▸ **What to work on**:
A faithful, complete transcription of the listing is required.
+++++
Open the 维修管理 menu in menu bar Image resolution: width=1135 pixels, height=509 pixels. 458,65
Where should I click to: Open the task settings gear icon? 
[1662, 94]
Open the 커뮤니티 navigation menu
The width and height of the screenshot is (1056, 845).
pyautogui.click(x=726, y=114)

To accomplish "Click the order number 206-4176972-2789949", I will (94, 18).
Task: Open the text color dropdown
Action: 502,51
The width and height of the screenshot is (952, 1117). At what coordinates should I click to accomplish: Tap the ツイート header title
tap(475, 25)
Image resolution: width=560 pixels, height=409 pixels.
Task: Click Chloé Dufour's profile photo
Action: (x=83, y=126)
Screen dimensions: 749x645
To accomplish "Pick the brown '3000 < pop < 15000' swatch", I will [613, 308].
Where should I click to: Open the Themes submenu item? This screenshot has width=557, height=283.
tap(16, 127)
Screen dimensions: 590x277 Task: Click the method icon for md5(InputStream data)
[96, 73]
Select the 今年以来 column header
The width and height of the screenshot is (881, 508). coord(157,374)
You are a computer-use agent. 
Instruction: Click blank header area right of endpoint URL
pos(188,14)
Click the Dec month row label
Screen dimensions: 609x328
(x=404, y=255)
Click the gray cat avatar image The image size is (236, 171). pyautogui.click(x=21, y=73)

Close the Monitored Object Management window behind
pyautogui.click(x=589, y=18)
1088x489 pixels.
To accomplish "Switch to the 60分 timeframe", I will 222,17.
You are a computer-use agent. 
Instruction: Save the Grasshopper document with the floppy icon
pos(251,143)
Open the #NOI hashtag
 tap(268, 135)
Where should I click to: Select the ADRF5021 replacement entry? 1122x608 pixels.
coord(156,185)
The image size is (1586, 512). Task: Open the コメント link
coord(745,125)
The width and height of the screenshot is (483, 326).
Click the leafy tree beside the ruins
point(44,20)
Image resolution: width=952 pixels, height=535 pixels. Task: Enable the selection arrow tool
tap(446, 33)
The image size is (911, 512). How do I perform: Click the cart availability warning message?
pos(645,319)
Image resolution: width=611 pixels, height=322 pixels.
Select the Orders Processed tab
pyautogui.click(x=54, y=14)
+++++
▸ **The completed task**:
Open the 维修管理 menu in menu bar Image resolution: width=1135 pixels, height=509 pixels. 458,65
Where should I click to: Open the task settings gear icon? 
[1662, 94]
Open the 커뮤니티 navigation menu
The width and height of the screenshot is (1056, 845).
pyautogui.click(x=726, y=114)

To accomplish "Click the order number 206-4176972-2789949", I will (94, 18).
Task: Open the text color dropdown
Action: 502,51
The width and height of the screenshot is (952, 1117). At what coordinates should I click to accomplish: Tap the ツイート header title
tap(475, 25)
Image resolution: width=560 pixels, height=409 pixels.
Task: Click Chloé Dufour's profile photo
Action: (x=83, y=126)
Screen dimensions: 749x645
To accomplish "Pick the brown '3000 < pop < 15000' swatch", I will [613, 308].
Where should I click to: Open the Themes submenu item? This screenshot has width=557, height=283.
tap(16, 127)
Screen dimensions: 590x277 Task: Click the method icon for md5(InputStream data)
[96, 73]
Select the 今年以来 column header
The width and height of the screenshot is (881, 508). coord(157,374)
You are a computer-use agent. 
Instruction: Click blank header area right of endpoint URL
pos(188,14)
Click the Dec month row label
Screen dimensions: 609x328
(x=404, y=255)
Click the gray cat avatar image The image size is (236, 171). pyautogui.click(x=21, y=73)

Close the Monitored Object Management window behind
pyautogui.click(x=589, y=18)
1088x489 pixels.
To accomplish "Switch to the 60分 timeframe", I will 222,17.
You are a computer-use agent. 
Instruction: Save the Grasshopper document with the floppy icon
pos(251,143)
Open the #NOI hashtag
 tap(268, 135)
Where should I click to: Select the ADRF5021 replacement entry? 1122x608 pixels.
coord(156,185)
The image size is (1586, 512). Task: Open the コメント link
coord(745,125)
The width and height of the screenshot is (483, 326).
Click the leafy tree beside the ruins
point(44,20)
Image resolution: width=952 pixels, height=535 pixels. Task: Enable the selection arrow tool
tap(446, 33)
The image size is (911, 512). How do I perform: Click the cart availability warning message?
pos(645,319)
Image resolution: width=611 pixels, height=322 pixels.
Select the Orders Processed tab
pyautogui.click(x=54, y=14)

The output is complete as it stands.